##### Supplied text #####

• Brian Christiansen's avatar
    Optmized queries with additional db indexes. · f1ed6616
    Brian Christiansen authored
    Bug 1819
    
    Composite indexes search left to right. E.g. an index of (inx1, inx2, inx3) will search from left to right. inx2 can't be used in a where statement by itself, it requires inx1 to be present (inx3 can be optional). For the rollup index having time_end first speeds up the below query. The actual rollup queries still benefit from the original rollup index.
    
    sacct -S 07/22-09:41:36 -E 07/22-09:42:37 -i 1-4 -ojobid,start,end,nnodes,nodelist -n -a:
    mysql> explain select t1.account, t1.array_max_tasks, t1.array_task_str, t1.cpus_alloc, t1.cpus_req, t1.derived_ec, t1.derived_es, t1.exit_code, t1.id_array_job, t1.id_array_task, t1.id_assoc, t1.id_block, t1.id_group, t1.id_job, t1.id_qos, t1.id_resv, t3.resv_name, t1.id_user, t1.id_wckey, t1.job_db_inx, t1.job_name, t1.kill_requid, t1.mem_req, t1.node_inx, t1.nodelist, t1.nodes_alloc, t1.partition, t1.priority, t1.state, t1.time_eligible, t1.time_end, t1.time_start, t1.time_submit, t1.time_suspended, t1.timelimit, t1.track_steps, t1.wckey, t1.gres_alloc, t1.gres_req, t1.gres_used, t2.acct, t2.lft, t2.user from compy_job_table as t1 left join compy_assoc_table as t2 on t1.id_assoc=t2.id_assoc left join compy_resv_table as t3  on t1.id_resv=t3.id_resv  where ((t1.nodes_alloc between 1 and 4)) && ((t1.time_eligible < 1437550957 && (t1.time_end >= 1437550896 || t1.time_end = 0))) group by id_job, time_submit desc;
    +----+-------------+-------+--------+---------------+---------+---------+------------------------+--------+----------------------------------------------+
    | id | select_type | table | type   | possible_keys | key     | key_len | ref                    | rows   | Extra                                        |
    +----+-------------+-------+--------+---------------+---------+---------+------------------------+--------+----------------------------------------------+
    |  1 | SIMPLE      | t1    | ALL    | id_job,rollup | NULL    | NULL    | NULL                   | 120953 | Using where; Using temporary; Using filesort |
    |  1 | SIMPLE      | t2    | eq_ref | PRIMARY       | PRIMARY | 4       | slurm_1412.t1.id_assoc |      1 | Using where                                  |
    |  1 | SIMPLE      | t3    | ref    | PRIMARY       | PRIMARY | 4       | slurm_1412.t1.id_resv  |      1 | NULL                                         |
    +----+-------------+-------+--------+---------------+---------+---------+------------------------+--------+----------------------------------------------+
    3 rows in set (0.00 sec)

#####

§ Exercise brief: List every database table that the query in the commit note on database indexes reads from or joins, along with the alias it is given.

##### Provided data #####

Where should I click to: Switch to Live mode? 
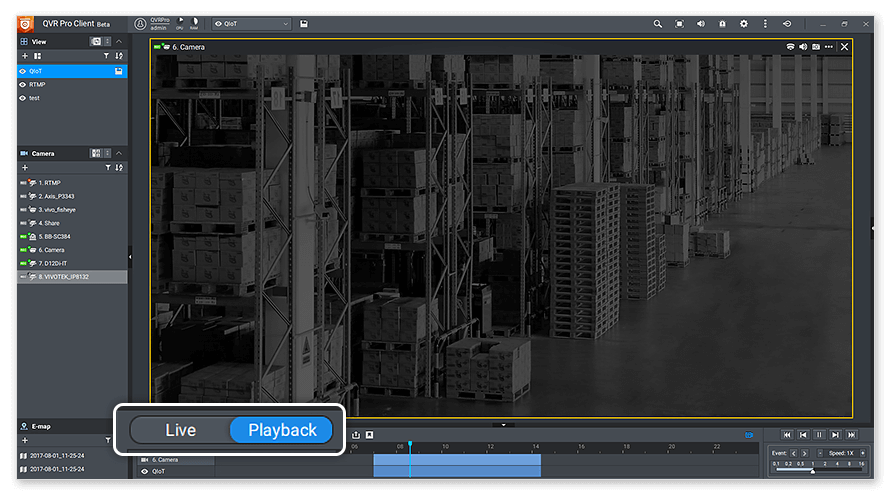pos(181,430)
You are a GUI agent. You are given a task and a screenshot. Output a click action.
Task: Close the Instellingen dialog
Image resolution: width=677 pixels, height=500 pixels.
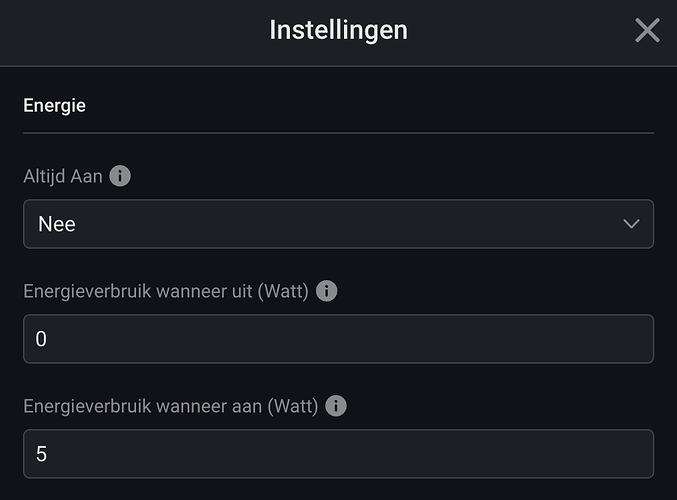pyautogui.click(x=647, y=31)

#####

§ Output:
- compy_job_table (t1)
- compy_assoc_table (t2)
- compy_resv_table (t3)